>>>
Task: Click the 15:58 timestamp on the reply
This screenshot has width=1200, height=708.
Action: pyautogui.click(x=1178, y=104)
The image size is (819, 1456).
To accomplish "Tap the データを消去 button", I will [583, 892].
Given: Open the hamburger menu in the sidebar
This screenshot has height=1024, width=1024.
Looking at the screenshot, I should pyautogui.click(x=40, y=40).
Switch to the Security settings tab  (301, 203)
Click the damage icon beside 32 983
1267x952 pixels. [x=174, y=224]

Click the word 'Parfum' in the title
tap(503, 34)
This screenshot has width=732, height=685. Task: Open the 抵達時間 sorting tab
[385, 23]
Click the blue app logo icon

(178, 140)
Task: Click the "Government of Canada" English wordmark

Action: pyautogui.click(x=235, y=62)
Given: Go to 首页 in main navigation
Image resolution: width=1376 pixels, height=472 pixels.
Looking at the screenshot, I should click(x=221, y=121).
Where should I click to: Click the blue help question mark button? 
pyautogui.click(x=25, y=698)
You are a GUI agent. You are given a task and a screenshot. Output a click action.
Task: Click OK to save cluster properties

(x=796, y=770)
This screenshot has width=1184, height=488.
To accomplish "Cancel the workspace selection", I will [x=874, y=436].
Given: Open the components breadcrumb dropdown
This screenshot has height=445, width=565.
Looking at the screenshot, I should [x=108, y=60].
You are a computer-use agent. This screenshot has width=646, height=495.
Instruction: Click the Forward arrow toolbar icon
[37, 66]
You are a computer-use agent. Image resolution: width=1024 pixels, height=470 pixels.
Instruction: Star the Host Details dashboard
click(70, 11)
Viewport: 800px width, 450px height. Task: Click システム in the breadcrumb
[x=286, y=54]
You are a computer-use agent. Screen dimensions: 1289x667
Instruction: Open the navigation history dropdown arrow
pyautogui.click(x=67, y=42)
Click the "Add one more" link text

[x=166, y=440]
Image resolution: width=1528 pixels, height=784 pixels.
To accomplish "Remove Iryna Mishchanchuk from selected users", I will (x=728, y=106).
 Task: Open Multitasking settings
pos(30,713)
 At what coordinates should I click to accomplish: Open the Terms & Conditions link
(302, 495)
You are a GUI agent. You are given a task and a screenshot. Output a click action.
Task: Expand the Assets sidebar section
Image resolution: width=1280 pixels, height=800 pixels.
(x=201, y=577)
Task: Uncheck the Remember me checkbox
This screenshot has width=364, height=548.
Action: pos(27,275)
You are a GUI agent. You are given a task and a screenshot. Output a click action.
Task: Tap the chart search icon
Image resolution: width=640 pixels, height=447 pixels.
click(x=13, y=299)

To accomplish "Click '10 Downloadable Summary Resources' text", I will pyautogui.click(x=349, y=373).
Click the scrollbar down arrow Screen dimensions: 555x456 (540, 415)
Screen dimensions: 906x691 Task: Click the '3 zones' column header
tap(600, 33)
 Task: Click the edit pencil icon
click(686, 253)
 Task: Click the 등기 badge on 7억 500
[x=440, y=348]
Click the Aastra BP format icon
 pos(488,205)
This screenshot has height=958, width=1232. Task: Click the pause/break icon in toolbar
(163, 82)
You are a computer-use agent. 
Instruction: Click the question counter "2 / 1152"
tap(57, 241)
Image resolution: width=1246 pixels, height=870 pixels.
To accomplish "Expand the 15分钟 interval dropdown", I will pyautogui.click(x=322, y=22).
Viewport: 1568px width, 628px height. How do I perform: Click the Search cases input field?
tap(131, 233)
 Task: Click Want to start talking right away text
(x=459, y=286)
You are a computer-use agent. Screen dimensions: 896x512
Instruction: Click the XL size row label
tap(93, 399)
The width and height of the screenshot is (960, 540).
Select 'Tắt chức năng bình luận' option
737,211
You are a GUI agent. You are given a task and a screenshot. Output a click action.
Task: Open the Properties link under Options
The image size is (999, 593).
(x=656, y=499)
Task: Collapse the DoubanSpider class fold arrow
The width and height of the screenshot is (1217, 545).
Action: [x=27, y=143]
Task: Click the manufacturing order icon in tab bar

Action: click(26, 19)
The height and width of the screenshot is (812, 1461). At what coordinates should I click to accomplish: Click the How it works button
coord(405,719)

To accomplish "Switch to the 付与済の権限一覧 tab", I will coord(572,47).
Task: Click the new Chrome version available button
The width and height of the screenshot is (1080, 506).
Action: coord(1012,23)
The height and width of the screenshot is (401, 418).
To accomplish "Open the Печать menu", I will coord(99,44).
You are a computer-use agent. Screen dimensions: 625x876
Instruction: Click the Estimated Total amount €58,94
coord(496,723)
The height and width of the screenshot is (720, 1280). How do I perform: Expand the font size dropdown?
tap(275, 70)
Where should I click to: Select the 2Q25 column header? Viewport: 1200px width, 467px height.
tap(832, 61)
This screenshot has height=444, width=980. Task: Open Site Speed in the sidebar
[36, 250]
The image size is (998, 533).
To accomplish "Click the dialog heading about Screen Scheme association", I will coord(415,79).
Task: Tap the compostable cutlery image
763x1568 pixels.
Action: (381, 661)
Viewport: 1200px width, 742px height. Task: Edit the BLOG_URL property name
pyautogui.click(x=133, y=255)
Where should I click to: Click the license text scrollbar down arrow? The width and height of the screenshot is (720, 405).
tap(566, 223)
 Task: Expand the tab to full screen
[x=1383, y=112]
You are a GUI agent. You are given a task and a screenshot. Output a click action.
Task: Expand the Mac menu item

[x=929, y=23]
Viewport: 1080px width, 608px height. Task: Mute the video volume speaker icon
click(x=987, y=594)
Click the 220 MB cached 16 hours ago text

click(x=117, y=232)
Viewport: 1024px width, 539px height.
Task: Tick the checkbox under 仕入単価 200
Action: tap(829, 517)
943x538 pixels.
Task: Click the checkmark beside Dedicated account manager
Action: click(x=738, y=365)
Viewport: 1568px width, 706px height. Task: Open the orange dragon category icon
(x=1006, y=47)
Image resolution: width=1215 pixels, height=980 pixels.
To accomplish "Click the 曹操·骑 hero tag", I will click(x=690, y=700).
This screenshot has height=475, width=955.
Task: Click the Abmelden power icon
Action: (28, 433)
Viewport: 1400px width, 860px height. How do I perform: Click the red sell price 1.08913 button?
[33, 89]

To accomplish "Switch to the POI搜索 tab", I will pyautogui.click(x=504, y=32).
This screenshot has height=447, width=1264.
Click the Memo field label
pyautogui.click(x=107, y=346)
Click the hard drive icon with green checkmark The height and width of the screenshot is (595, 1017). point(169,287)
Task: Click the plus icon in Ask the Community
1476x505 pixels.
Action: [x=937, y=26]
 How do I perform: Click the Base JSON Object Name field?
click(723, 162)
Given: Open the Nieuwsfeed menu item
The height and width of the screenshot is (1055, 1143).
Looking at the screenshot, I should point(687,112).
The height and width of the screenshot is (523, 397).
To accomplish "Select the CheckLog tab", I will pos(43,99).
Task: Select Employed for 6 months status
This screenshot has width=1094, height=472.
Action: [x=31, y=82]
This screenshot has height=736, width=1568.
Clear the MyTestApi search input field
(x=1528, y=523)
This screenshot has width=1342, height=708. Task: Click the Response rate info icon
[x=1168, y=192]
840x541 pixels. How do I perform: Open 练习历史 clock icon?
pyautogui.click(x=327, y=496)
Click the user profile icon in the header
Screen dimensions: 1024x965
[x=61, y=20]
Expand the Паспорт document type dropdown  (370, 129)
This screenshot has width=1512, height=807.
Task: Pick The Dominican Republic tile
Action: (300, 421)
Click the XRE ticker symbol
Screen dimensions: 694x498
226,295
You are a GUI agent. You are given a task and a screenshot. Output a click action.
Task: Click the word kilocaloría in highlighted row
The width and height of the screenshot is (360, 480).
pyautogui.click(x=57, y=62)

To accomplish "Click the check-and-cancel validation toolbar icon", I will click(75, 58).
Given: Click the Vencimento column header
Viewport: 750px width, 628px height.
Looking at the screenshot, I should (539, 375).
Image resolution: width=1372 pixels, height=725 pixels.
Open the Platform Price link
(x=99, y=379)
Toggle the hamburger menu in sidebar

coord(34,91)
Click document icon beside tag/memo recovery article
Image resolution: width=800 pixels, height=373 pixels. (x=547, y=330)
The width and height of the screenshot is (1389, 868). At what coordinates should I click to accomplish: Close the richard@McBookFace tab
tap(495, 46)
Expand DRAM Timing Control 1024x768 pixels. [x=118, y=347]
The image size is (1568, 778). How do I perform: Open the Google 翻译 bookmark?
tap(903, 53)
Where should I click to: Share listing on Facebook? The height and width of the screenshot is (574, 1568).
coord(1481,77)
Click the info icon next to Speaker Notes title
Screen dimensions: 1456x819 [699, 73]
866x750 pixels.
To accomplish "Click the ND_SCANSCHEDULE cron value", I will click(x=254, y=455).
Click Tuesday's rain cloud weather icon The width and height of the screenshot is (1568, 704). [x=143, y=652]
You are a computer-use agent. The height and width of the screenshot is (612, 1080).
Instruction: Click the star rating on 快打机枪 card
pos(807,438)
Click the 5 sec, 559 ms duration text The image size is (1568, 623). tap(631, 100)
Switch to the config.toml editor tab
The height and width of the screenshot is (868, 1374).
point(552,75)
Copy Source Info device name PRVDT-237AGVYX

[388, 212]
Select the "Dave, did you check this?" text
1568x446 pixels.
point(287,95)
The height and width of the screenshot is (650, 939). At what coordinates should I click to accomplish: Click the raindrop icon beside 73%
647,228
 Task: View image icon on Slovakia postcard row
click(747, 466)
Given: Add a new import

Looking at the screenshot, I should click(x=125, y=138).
<<<
* _Try it_: In the records above, how many lines hold the string "computer"? Only the number should be given.

* _Solution_: 7